Nash equilibrium in game theory is a situation in which a player will continue with their chosen strategy (having no incentive to deviate from it), even after taking into consideration the opponent's strategy.
How do you find the Nash Equilibrium?
To find the Nash equilibrium in any game, you’d have to model out every possible scenario to determine the results, then choose the optimal strategy. In a game of 2 people, you’d have to take into consideration the possible strategies both players could choose. If neither player changes their strategy given all of the information, then a Nash equilibrium happens.
If you'd like to know more about the Nash equilibrium and how it came to be, check out the movie: A Beautiful Mind!
Why is the Nash Equilibrium important?
The Nash equilibrium helps a player determine the best outcome for them, based on their decisions and the decisions of others. The Nash equilibrium is used in so many places, from business strategies to social sciences, and there’s no specific formula for it. It is determined by looking into different scenarios within the game, and seeing the payoff of each strategy and which would be the optimal one to choose.
What are the limitations of the Nash Equilibrium?
The main limitation of the Nash equilibrium is that it requires an individual to know the strategy of their opponent. But a person rarely knows their opponent's strategy or the outcome they want, which is why the Nash equilibrium doesn't always lead to the most optimal outcome; it just means that someone is choosing the best strategy for them based on the information they have.
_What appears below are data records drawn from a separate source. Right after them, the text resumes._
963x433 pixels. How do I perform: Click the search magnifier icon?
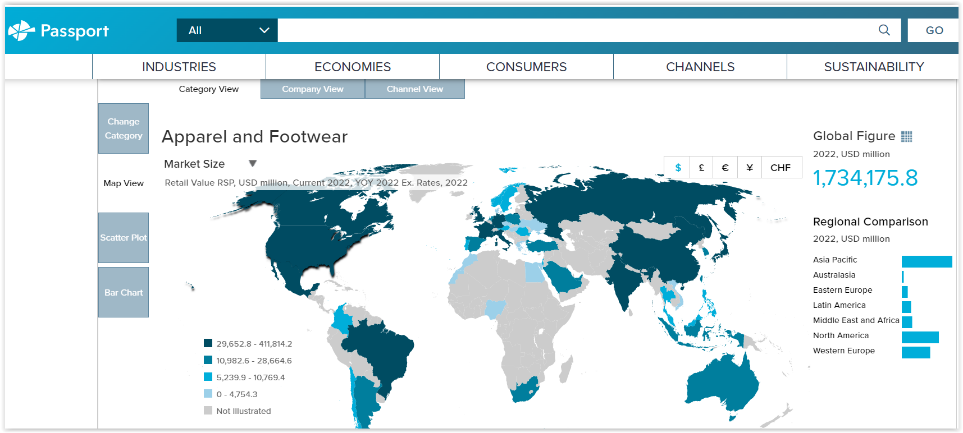pos(884,30)
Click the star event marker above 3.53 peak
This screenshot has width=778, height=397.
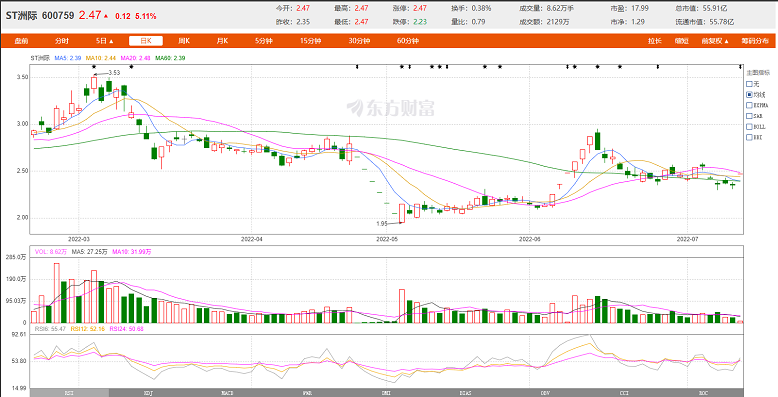point(94,66)
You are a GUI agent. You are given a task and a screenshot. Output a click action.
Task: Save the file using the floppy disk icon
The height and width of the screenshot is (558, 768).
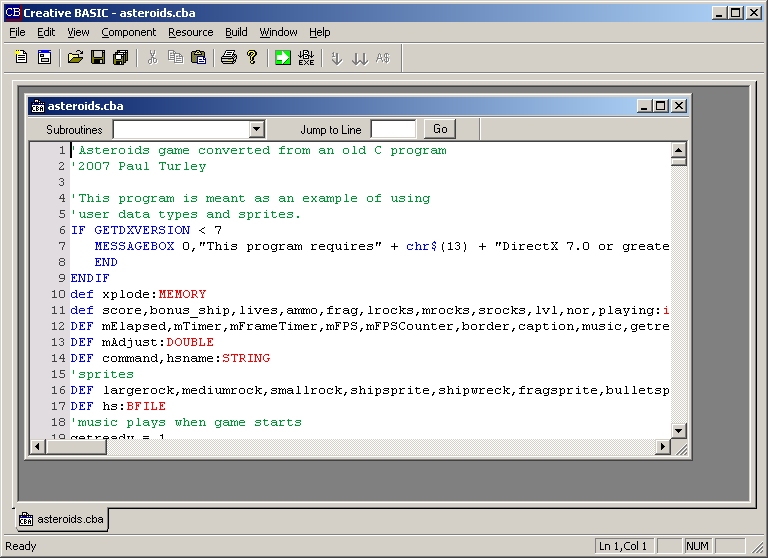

Basically, a player will continue with their chosen strategy, with no incentive to change course, such as in the Prisoner’s dilemma example above.
What is a real life example of the Prisoner’s dilemma?
Say, we’ve got a duopoly where two strong companies dominate the market. Each of these companies will own a certain section of the market where they’ll behave like a monopoly. If there’s a recession for example, these monopolistic markets will likely end up merging; suddenly there will be one market for the product, not two.
Should each of these companies accept the new context, or should they push each other out?
If the value of the average costs of both companies is higher than the value of the average costs of one of them, then the total costs would be lower if the market became monopolistic; a merger could be attractive then.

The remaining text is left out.